La actriz Scarlett Johansson, la editora de Vogue Anna Wintour y los magnates de los negocios Warren Buffett y Stephen Schwarzman son algunas de las celebridades que se niegan a utilizar smartphones.

¿Qué tienen en común la actriz Scarlett Johansson y los magnates de los negocios Warren Buffett y Stephen Schwarzman? Ellos son parte del tercio de estadounidenses que no poseen un teléfono inteligente. Es decir, que cuentan con un viejo teléfono plegable o con tapa que usa sólo para llamadas y mensajes de texto. Este incluso es el caso de ejecutivos de Silicon Valley como Danny Groner, gerente de la agencia de fotos Shutterstock, una de las empresas de mayor éxito del centro mundial de startups. 

Este ejecutivo, a pesar de estar inmerso en el mundo de la tecnología y tener solamente 32 años, se niega a utilizar un teléfono inteligente. "Me paso 13, 14 horas al día frente a una pantalla, eso es suficiente. No tienen que ser 17 horas", señaló Groner al medio BBC.
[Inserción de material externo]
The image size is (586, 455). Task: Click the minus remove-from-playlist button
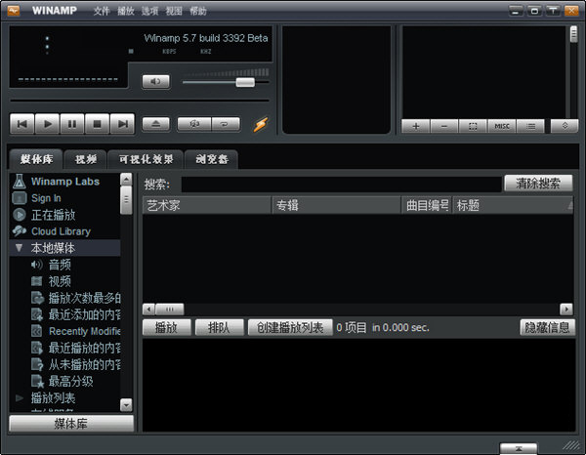pyautogui.click(x=443, y=126)
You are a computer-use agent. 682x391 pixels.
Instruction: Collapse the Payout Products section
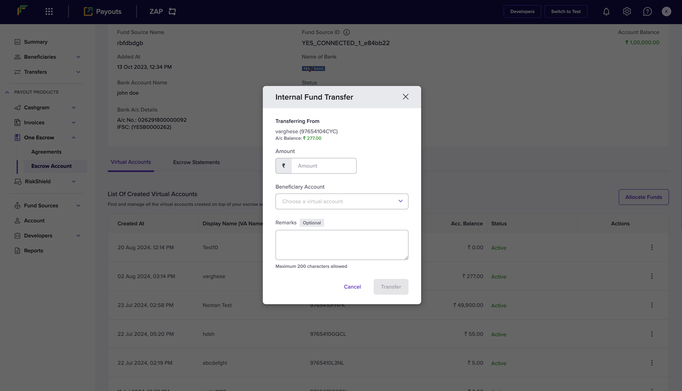coord(7,92)
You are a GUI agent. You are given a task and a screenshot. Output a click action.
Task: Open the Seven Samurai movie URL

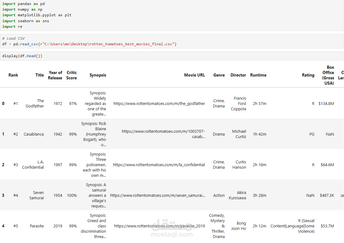point(158,196)
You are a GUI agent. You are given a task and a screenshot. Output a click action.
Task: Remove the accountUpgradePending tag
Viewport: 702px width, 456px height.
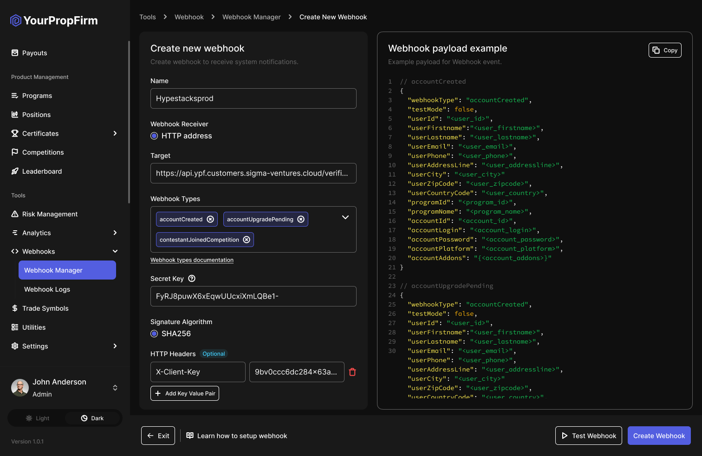301,219
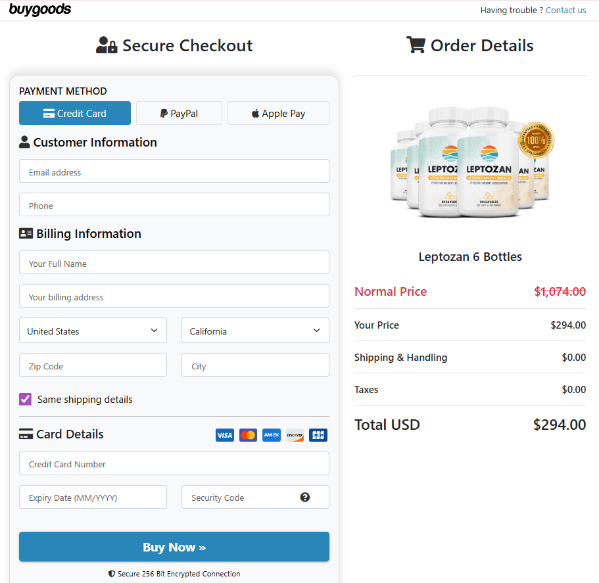Open the United States country dropdown
Screen dimensions: 599x583
[x=93, y=331]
No obstante, el gerente de Shutterstock asegura que si todos siguieran su ejemplo, nadie terminaría sus trabajos pendientes ya que los smartphones son en día una importante herramienta de trabajo. Esto no significa que los antiguos teléfonos plegables sean malos tampoco. De acuerdo a la profesora de psicología Holly Parker, de la Universidad de Harvard, estos equipos retro podrían ayudar a la gente a definir la línea entre el trabajo y el hogar, mejorando su productividad gracias a su mayor descanso.
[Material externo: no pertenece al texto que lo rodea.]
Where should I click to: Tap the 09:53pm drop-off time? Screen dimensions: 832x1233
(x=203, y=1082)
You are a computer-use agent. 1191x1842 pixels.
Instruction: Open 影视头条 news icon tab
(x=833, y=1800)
Por otro lado, expertos en tecnología aseguran que este fenómeno por adoptar nuevamente el uso de los abuelos de los smartphone tiene relación con la sensación de dependencia ante los celulares. Así, al dejar de utilizarlos, los usuarios sienten una sensación de control ante sus actos. Gracias a esto, los dumbphones o teléfonos tontos, están disfrutando de un gran momento. Y no solo por la publicidad gratuita que han conseguido gracias a que son los preferidos de celebridades como la editora de la revista Vogue, Anna Wintour, o el actor británico Eddie Redmayne. Actualmente estos móviles también han registrado crecimientos interanuales en ventas cercanos al 6% en Japón, un país que siempre se caracterizó por estar a la vanguardia en telefonía.

Según la firma de análisis Strategy Analytics, cada año se venden en el mundo 44 millones de teléfonos básicos, lo que representa un 2% del mercado global. Cifras pequeñas pero significativas, especialmente si tenemos en cuenta que existe un activo mercado ávido por teléfonos simples y baratos como segundo dispositivo con el objetivo de desconectarse del mundo digital moderno.

Por otro lado, los teléfonos tontos también pueden servir para usos más específicos como, por ejemplo, permitirles a los niños llamar a casa. También sirven como herramientas fáciles para personas mayores, como los que fabrica Doro, que dan prioridad a ofrecer botones grandes y a la amplificación del volumen.

Y tú, ¿te atreverías a abandonar tu smartphone por un teléfono tonto?